# Second order Sturm-Liouville ODE with difficult boundary conditions

How do you solve the problem with these boundary conditions. The equation $$u_{xx}-(4-\lambda)u=0$$ is clearly in Sturm-Liouville form, and the characteristic equation is $$z^2-(4+\lambda)=0$$ which has roots $$\pm \sqrt{4+\lambda}$$.

If $$\sqrt{4+\lambda} > 0$$, then the general solution is $$u = A\exp{(\sqrt{4+\lambda}x)}+B\exp{(-\sqrt{4+\lambda}x)}$$. I thought that normally, this can be shown to only have the trivial solution $$A=B=0$$ from the boundary conditions, but in this case, they imply $$\sqrt{4+x}(A-B) = A\exp{(\sqrt{4+\lambda}\pi)}+B\exp{(-\sqrt{4+\lambda}\pi)}$$

Already, this looks like $$B$$ can be written in the form $$B=f(\lambda)A$$ by solving the equation, which implies an infinite number of solutions for A and B. How can you show that the only solution to this is $$A=B=0$$? And for these type of problems, I saw that only the case $$\sqrt{4+\lambda} < 0$$ generates non-trivial solutions, and the eigenfunctions are usually trig functions. But in that case, how do you solve for the boundary conditions for something like $$\sqrt{4+\lambda}B=A\sin(\sqrt{4+\lambda}\pi)+B\cos(\sqrt{4+\lambda}\pi)$$?

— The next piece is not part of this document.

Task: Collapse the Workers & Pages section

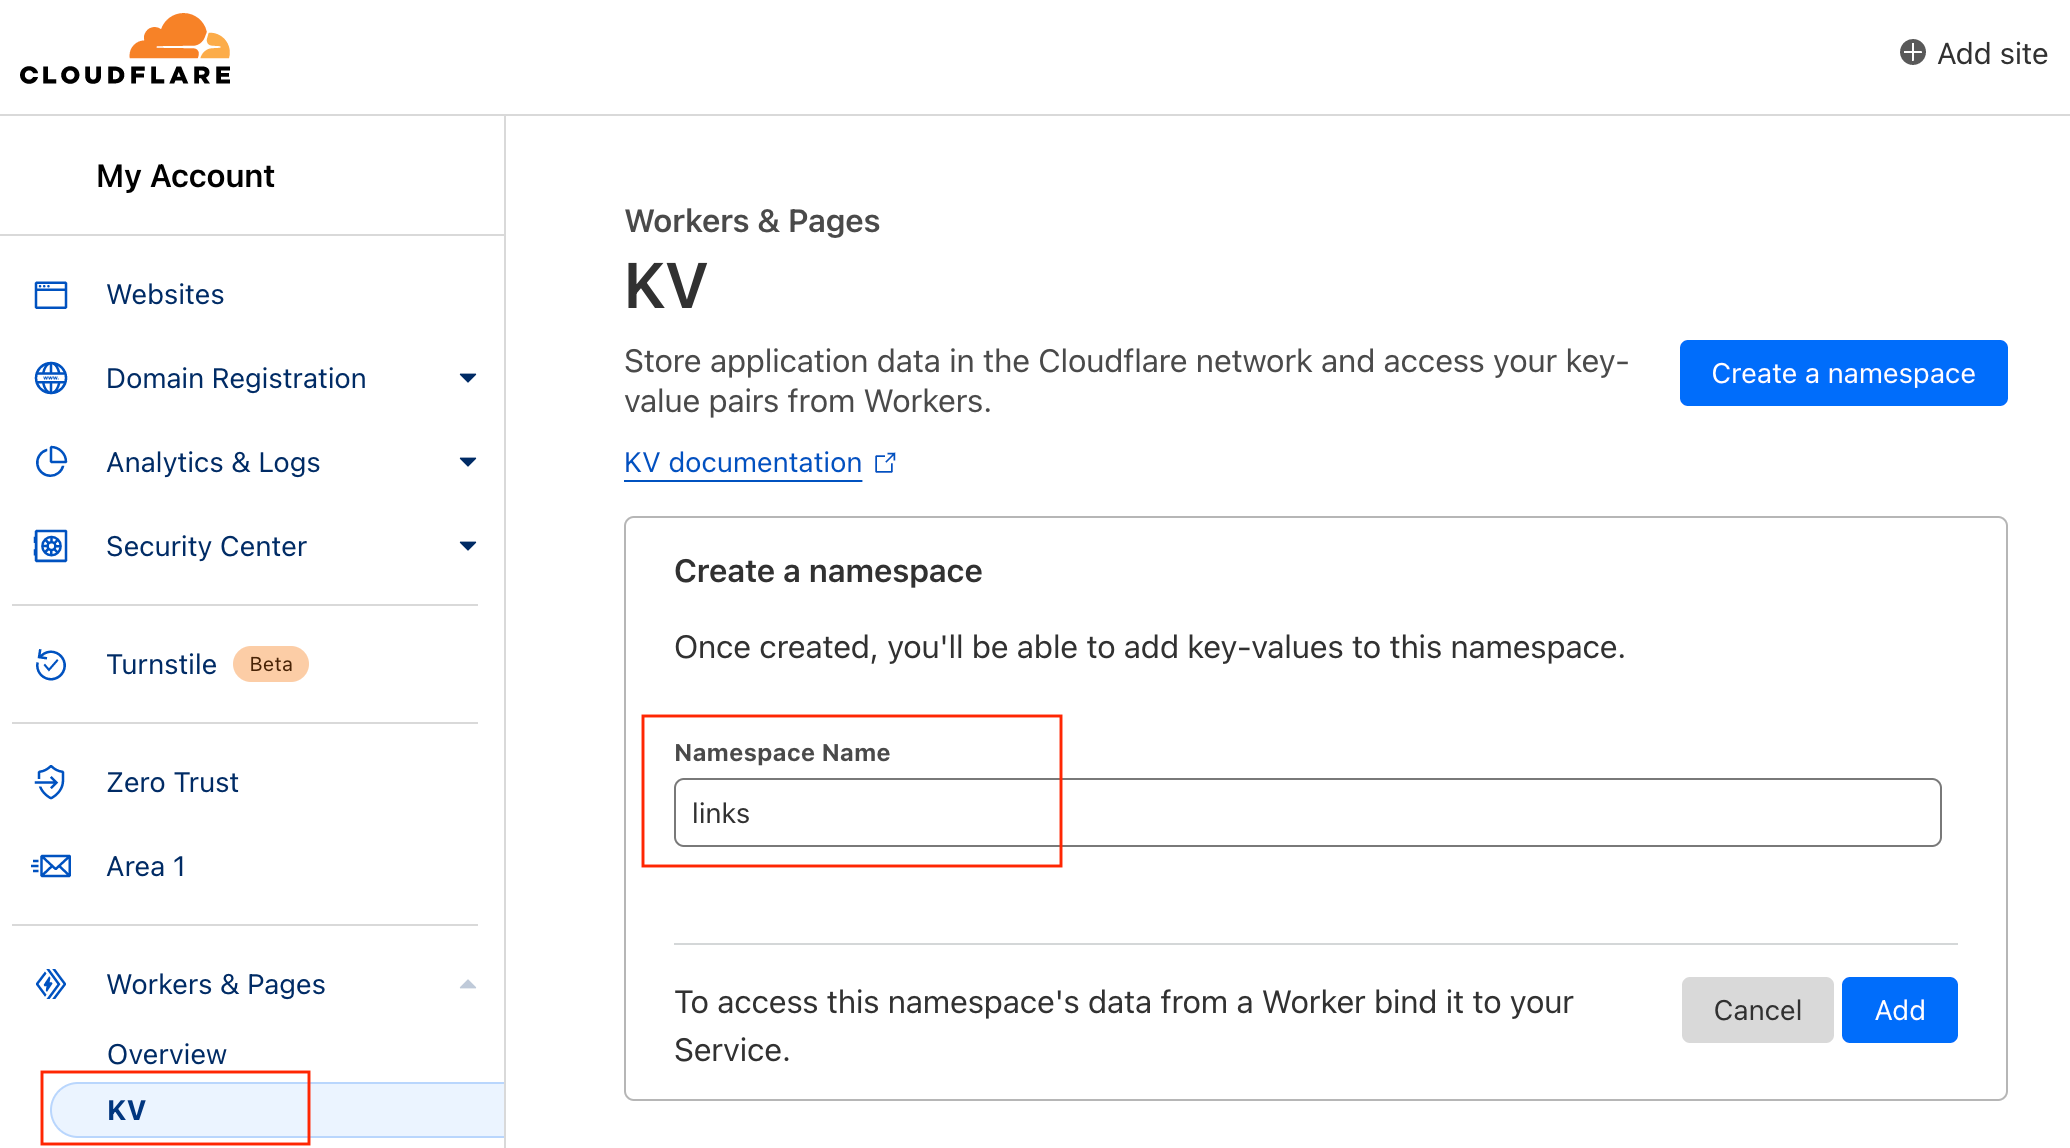Action: click(x=467, y=984)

Would an extra equality condition like $$u_x(0)=u(\pi)=0$$ be needed?

Any help is appreciated. Thanks!

• I would think that the typing of the BC was interrupted. You need two BC, but in the current form it is only one. So quite probably homogeneous BC $u_x(0)=u(\pi)=0$ were intended. This is the same as looking for the even solutions with $u(-\pi)=u(\pi)=0$. Commented Mar 14, 2022 at 7:13

The ambiguity in your problem comes from the fact that scalar multiples of solutions are also solutions. You can eliminate this by adding a second non-homogeneous normalization condition. For example, $$u_x(0)-u(\pi)=0 \\ u(0) = 1.$$ The solution of $$u_{xx}=(4+\lambda)u$$ subject to $$u(0)=1$$ is $$\cosh(\sqrt{4+\lambda}x).$$ Then the condition $$u_{x}(0)-u(\pi)=0$$ gives $$\cosh(\sqrt{4+\lambda}\pi)=0 \\ \implies \sqrt{4+\lambda}\pi=i(n+1/2)\pi \\ \implies (4+\lambda)\pi^2=-(n+1/2)^2\pi^2 \\ \implies \lambda=-4-(n+1/2)^2$$ The eigenfunctions are $$\cosh(i(n+1/2)x)=\cos((n+1/2)x),\;\; n=0,1,2,3,\cdots.$$ The orthogonality conditions are not difficult to verify.